* **TEXTE FOURNI**
§ §

De nombreuses années ont passé avant que j’apprenne que Theophrastos Triantaphyllidis (1881-1955), diplômé de l’Ecole supérieure des beaux-arts d’Athènes, élève de G. Iakovidis, après avoir poursuivi ses études à Munich jusqu’en 1910, s’était installé à Paris où, entré en contact avec les courants modernistes de la peinture contemporaine, il avait définitivement abandonné le réalisme académique de l’Ecole de Munich. À son retour à Athènes, il avait fondé avec Konstantinos Maleas, Nikolaos Lytras et d’autres le groupe « Art », qui dès sa première exposition en 1917, avait rompu avec l’establishment artistique de l’époque.
Images 6&7: Theophrastos Triantaphyllidis (1881–1955)
Source: Galerie nationale d’Athènes (http://www.nationalgallery.gr/)
Dans son œuvre, baignée de la lumière diffuse des impressionnistes, on peut discerner les traces et les ombres de la mélancolie de l’expressionnisme grec, ce qui semblera tout à fait naturel à quiconque voudra bien se pencher sur la vie malheureuse et tragique de ce grand peintre si mésestimé. Dans son autobiographie, son grand ami le peintre Périclis Vyzantios, évoque son confrère :
Face à l’église Aghios Loucas se trouve une petite rue qui ne mène nulle part, la rue Kontou. Quelques pas plus loin, la très bruyante rue Patission, avec ses bus et ses trams, disparaît complètement et l’on se retrouve dans l’atmosphère calme de la campagne. Sur le côté droit de la rue, dans un petit jardin où les violettes fleurissent au printemps, un petit homme effacé est assis, le peintre Theophrastos Triantaphyllidis.
(PERICLIS VYZANTIOS : Notes autobiographiques. LA VIE D’UN PEINTRE – FONDATION CULTURELLE DE LA BANQUE NATIONALE DE GRÈCE 1993). |
Au début des années 1950, nous avons assisté avec saisissement, admiration et une petite dose de jalousie à la construction du premier immeuble de « contreprestation » du quartier, à l’angle des rues Kontou et Drossopoulou. Dans l’appartement-terrasse du dernier étage de cet immeuble, de notre ami Alekos, nous avons écouté pour la première fois l’emblématique quarante-cinq tours de « Rock Around The Clock », qui en parallèle avec l’institution du système de la contreprestation a marqué le début d’une nouvelle ère.
Image 8: Angle des rues Kontou et Drossopoulou
À la fin de la décennie, le deuxième immeuble du quartier a été construit en face de la maison de Triantaphyllidis. La célèbre comédienne de théâtre, metteuse en scène, écrivaine, costumière et cheffe de troupe Elli Vozikiadou (1932-2020) y a vécu à une période. Les plus anciens se souviendront de ses interprétations au Théâtre National, de ses collaborations avec le « Théâtre populaire grec » de Manos Katrakis, le Théâtre national de la Grèce du Nord et de la création de son propre théâtre : « THYMELI – ELLI VOZIKIADOU ».

§ §

* **DONNÉES FOURNIES**
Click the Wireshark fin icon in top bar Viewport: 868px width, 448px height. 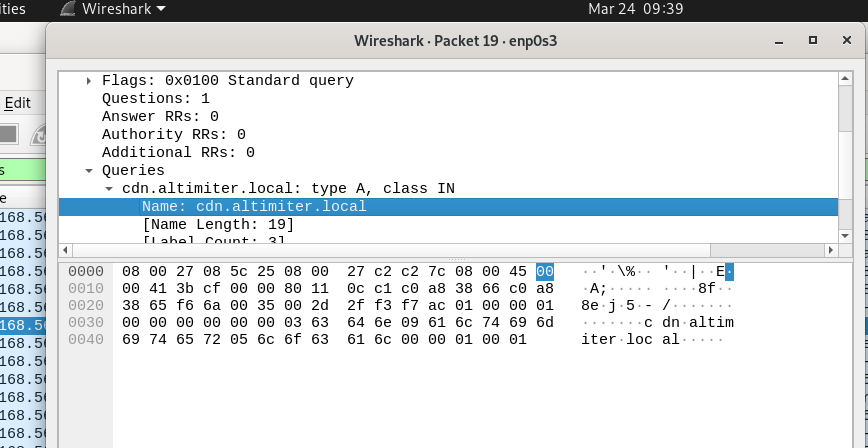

§ §

Reprenez sous forme de liste le paragraphe du texte fourni qui commence par « De nombreuses années ont passé », en gardant ses faits principaux. Pour répondre, appuyez-vous uniquement sur le texte.

- Theophrastos Triantaphyllidis (1881-1955) est diplômé de l’École supérieure des beaux-arts d’Athènes, où il a été l’élève de G. Iakovidis.
- Il a poursuivi ses études à Munich jusqu’en 1910.
- Il s’est ensuite installé à Paris. Au contact des courants modernistes, il a abandonné pour de bon le réalisme académique de l’École de Munich.
- De retour à Athènes, il a fondé le groupe « Art » avec Konstantinos Maleas, Nikolaos Lytras et d’autres.
- Dès sa première exposition, en 1917, ce groupe a rompu avec l’establishment artistique de l’époque.